Lehman sues in to recover credit swap payments lost as a result of bankruptcy filing
By David Pitt, APWednesday, September 15, 2010
Lehman sues to recover credit swap payments
DES MOINES, Iowa — Lehman Brothers Holdings Inc. is trying to recover more than $3 billion from banks, insurers and other financial services companies that it claims it lost when its bankruptcy filing in 2008 caused its priority payment status to be modified.
Lehman, in a filing Tuesday as part of its federal bankruptcy case, claims it and its creditors should have been paid ahead of noteholders who were party to 43 collateralized debt obligation deals. CDOs are asset-backed securities which derive their value from underlying investments such as mortgages or bonds.
The bankruptcy filing caused Lehman’s priority payment status to be revised, costing the company and its creditors $3 billion.
The company says the bankruptcy court has previously ruled that similar payment modification provisions were unenforceable.
The largest of the CDO deals involved Toronto-based Canadian Imperial Bank of Commerce, which Lehman alleges owes it $1.3 billion. Lehman claims in the lawsuit that its bankruptcy filing triggered language that caused noteholders such as Canadian Imperial to move ahead in line of payment from proceeds of deals including the CDOs.
Canadian Imperial said Wednesday the issues raised in the lawsuit are not new and have been discussed in its quarterly reports dating back to the fourth quarter of 2009.

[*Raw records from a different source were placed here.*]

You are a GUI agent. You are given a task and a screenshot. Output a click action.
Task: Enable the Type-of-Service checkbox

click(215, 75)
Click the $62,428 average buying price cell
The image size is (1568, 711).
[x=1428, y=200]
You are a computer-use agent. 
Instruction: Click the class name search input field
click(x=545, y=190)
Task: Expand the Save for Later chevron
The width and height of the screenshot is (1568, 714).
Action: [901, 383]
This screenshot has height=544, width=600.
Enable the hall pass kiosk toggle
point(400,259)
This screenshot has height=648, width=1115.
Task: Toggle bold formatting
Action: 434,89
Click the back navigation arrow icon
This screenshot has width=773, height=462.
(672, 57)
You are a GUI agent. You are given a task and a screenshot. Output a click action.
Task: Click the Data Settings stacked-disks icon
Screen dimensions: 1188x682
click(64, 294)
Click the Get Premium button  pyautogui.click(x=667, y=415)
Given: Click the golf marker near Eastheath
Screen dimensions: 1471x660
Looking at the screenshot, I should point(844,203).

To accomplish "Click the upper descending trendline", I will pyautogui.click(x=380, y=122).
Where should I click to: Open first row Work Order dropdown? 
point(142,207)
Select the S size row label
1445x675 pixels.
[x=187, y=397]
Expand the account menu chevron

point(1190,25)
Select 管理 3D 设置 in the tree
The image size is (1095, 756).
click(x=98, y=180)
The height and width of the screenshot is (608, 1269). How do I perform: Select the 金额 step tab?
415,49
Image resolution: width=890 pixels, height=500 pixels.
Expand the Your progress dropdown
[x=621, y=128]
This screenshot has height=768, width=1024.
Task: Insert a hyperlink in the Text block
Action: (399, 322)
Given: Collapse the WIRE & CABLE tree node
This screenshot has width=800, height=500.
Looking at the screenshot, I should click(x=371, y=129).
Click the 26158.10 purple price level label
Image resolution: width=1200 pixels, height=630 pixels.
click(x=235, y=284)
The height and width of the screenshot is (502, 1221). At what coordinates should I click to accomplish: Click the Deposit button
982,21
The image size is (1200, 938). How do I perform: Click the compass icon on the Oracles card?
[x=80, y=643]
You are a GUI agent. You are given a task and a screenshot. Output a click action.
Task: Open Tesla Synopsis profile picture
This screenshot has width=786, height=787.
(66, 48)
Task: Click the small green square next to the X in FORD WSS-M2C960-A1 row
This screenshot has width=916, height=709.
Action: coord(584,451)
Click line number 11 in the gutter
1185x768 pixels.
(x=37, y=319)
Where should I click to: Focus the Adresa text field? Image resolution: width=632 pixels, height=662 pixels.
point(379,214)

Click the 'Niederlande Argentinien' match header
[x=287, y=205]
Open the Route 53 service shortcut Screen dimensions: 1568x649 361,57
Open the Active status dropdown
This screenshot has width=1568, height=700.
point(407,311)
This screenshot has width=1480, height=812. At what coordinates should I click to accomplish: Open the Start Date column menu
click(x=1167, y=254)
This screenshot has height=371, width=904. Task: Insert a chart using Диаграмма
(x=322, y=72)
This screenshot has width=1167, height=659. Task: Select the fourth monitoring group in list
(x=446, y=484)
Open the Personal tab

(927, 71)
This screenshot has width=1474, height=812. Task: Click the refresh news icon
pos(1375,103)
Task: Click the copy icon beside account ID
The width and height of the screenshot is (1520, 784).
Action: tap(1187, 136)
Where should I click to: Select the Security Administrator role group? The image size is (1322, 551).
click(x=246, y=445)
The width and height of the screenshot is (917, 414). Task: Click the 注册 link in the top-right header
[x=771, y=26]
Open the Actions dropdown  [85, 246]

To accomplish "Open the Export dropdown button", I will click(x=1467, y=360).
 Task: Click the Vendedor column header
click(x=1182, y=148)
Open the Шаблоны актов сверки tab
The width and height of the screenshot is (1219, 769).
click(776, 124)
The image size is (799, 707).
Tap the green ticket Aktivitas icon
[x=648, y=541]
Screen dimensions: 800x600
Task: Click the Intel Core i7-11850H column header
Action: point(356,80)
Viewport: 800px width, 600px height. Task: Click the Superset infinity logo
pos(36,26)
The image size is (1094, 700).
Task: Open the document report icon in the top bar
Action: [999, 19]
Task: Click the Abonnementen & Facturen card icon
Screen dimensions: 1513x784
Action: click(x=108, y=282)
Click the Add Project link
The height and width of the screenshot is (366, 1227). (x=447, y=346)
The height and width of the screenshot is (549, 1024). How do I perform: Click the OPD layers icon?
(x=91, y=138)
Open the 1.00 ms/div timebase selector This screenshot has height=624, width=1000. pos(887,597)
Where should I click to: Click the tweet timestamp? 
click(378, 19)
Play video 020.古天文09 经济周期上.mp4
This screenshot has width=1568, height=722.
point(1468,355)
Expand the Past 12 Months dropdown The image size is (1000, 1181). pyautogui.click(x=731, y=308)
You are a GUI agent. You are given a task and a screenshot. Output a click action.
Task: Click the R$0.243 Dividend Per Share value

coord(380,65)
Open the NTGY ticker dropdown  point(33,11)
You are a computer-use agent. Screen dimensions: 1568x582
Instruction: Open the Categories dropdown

The company said it continues to believe previous decisions releasing the bank of any financial obligation to Lehman should be upheld by the court.
“We continue to believe that the CDO indenture trustee’s actions were fully supported by the terms of the governing contracts and the relevant legal standards,” the company said in a statement.
Canadian Imperial is one of 76 companies listed as noteholder defendants in the case.
At the center of the legal dispute are swap agreements signed as part of the CDO deals in which Lehman bought credit protection on residential mortgage-backed obligations and corporate bonds.
As the value of the underlying mortgages and bonds fell, the value of Lehman’s interest rose significantly.
Lehman has asked the court to declare its right to payments valid. Payments could help creditors in the company’s bankruptcy case recover significantly more money.
Lehman’s bankruptcy was the biggest in U.S. history and triggered a panic in financial markets.
After the subprime mortgage bubble burst in 2007, credit default swaps collapsed. That helped bring the downfall of Lehman.
U.S. government officials declined to rescue the company. Instead, they injected tens of billions of dollars into other financial firms.